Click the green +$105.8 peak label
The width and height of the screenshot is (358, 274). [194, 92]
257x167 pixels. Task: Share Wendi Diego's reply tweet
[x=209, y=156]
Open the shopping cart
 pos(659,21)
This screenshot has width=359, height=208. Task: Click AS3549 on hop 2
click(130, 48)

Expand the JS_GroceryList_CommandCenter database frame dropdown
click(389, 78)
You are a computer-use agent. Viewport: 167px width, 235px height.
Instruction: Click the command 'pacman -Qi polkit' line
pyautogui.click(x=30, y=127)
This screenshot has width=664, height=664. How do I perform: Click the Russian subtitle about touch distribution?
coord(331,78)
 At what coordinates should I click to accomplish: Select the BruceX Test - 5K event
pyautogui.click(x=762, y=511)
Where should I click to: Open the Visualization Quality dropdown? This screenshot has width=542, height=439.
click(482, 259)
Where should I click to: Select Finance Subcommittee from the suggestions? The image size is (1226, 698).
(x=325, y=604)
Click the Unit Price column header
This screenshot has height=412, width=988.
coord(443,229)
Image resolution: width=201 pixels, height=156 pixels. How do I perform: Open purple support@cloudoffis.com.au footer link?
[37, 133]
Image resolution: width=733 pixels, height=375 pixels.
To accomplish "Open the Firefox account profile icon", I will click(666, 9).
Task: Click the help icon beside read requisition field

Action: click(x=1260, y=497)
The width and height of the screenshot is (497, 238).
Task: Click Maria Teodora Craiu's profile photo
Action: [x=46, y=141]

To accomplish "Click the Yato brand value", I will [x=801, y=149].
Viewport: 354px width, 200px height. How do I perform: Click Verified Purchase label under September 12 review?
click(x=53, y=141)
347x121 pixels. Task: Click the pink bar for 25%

--------------------------------------------------

■ GOAL OF THE EXERCISE:
Copy the full listing word for word.

■ WRITTEN ANSWER:
Click the green +$105.8 peak label
The width and height of the screenshot is (358, 274). [194, 92]
257x167 pixels. Task: Share Wendi Diego's reply tweet
[x=209, y=156]
Open the shopping cart
 pos(659,21)
This screenshot has width=359, height=208. Task: Click AS3549 on hop 2
click(130, 48)

Expand the JS_GroceryList_CommandCenter database frame dropdown
click(389, 78)
You are a computer-use agent. Viewport: 167px width, 235px height.
Instruction: Click the command 'pacman -Qi polkit' line
pyautogui.click(x=30, y=127)
This screenshot has width=664, height=664. How do I perform: Click the Russian subtitle about touch distribution?
coord(331,78)
 At what coordinates should I click to accomplish: Select the BruceX Test - 5K event
pyautogui.click(x=762, y=511)
Where should I click to: Open the Visualization Quality dropdown? This screenshot has width=542, height=439.
click(482, 259)
Where should I click to: Select Finance Subcommittee from the suggestions? The image size is (1226, 698).
(x=325, y=604)
Click the Unit Price column header
This screenshot has height=412, width=988.
coord(443,229)
Image resolution: width=201 pixels, height=156 pixels. How do I perform: Open purple support@cloudoffis.com.au footer link?
[37, 133]
Image resolution: width=733 pixels, height=375 pixels.
To accomplish "Open the Firefox account profile icon", I will click(666, 9).
Task: Click the help icon beside read requisition field

Action: click(x=1260, y=497)
The width and height of the screenshot is (497, 238).
Task: Click Maria Teodora Craiu's profile photo
Action: [x=46, y=141]

To accomplish "Click the Yato brand value", I will [x=801, y=149].
Viewport: 354px width, 200px height. How do I perform: Click Verified Purchase label under September 12 review?
click(x=53, y=141)
347x121 pixels. Task: Click the pink bar for 25%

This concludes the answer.